Exercise goal: Give the number of lines in the data that contain "computer", and nothing more.

Provided material:
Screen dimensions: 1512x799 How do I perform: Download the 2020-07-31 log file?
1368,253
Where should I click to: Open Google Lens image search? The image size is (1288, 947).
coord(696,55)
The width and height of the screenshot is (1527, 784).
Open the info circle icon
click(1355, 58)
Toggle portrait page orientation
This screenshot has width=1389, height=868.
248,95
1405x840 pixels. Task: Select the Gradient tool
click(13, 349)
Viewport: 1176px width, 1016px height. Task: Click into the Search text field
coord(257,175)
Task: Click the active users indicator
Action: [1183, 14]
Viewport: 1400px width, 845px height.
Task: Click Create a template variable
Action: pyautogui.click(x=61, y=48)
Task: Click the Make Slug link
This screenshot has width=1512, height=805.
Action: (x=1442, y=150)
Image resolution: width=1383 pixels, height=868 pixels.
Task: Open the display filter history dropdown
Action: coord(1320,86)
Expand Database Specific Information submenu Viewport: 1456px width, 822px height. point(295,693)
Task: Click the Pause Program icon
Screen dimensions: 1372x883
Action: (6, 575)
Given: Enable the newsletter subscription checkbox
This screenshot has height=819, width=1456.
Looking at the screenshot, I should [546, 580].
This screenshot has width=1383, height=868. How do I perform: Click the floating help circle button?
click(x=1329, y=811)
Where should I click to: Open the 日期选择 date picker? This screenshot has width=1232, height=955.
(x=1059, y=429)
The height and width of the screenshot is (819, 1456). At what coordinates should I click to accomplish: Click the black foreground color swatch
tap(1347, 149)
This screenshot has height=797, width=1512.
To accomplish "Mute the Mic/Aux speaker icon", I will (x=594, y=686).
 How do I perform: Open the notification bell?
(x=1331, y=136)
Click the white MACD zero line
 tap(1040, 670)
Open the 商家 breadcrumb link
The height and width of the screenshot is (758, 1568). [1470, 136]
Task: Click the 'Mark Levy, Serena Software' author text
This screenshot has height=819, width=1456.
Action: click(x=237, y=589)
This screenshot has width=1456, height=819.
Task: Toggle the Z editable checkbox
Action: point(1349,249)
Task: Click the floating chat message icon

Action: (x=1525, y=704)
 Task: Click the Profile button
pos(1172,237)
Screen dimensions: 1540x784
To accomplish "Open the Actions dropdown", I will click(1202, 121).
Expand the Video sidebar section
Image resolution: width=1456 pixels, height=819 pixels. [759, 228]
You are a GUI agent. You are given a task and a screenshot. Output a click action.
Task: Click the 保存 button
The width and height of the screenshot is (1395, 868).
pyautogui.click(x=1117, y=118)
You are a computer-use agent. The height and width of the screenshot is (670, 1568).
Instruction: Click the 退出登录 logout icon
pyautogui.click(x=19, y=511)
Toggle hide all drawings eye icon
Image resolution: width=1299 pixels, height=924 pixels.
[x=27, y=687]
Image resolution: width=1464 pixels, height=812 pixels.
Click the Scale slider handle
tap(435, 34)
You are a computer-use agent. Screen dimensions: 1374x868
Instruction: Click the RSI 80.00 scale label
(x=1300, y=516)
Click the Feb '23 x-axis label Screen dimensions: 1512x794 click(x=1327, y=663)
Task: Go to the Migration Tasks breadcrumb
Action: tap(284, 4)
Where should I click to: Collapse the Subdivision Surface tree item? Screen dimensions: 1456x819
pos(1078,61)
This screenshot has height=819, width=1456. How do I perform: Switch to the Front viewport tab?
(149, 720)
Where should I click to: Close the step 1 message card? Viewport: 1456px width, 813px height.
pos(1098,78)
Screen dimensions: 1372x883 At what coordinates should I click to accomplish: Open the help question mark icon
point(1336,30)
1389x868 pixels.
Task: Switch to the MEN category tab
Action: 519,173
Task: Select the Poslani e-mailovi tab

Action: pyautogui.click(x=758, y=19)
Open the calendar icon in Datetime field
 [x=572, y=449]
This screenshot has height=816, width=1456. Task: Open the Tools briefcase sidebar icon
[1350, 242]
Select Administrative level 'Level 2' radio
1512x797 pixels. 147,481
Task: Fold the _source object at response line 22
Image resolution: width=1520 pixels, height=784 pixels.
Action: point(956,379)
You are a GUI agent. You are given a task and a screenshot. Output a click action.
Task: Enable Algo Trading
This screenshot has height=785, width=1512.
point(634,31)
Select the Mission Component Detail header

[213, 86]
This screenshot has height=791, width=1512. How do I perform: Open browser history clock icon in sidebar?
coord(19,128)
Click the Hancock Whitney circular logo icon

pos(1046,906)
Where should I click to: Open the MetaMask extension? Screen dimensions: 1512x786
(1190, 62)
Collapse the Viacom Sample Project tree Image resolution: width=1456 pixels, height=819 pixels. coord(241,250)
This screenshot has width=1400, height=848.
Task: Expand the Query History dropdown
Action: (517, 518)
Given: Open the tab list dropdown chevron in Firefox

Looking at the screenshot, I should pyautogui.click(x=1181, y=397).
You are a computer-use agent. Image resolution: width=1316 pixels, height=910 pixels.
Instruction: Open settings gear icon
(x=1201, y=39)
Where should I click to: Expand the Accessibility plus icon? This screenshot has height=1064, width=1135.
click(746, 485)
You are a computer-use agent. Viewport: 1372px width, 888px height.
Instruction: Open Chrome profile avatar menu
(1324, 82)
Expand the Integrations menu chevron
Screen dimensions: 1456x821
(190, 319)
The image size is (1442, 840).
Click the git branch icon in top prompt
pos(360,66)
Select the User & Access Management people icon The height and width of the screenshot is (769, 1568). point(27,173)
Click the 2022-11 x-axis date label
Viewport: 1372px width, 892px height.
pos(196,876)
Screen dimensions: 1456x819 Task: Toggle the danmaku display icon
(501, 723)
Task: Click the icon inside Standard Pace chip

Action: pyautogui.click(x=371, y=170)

Answer space: 4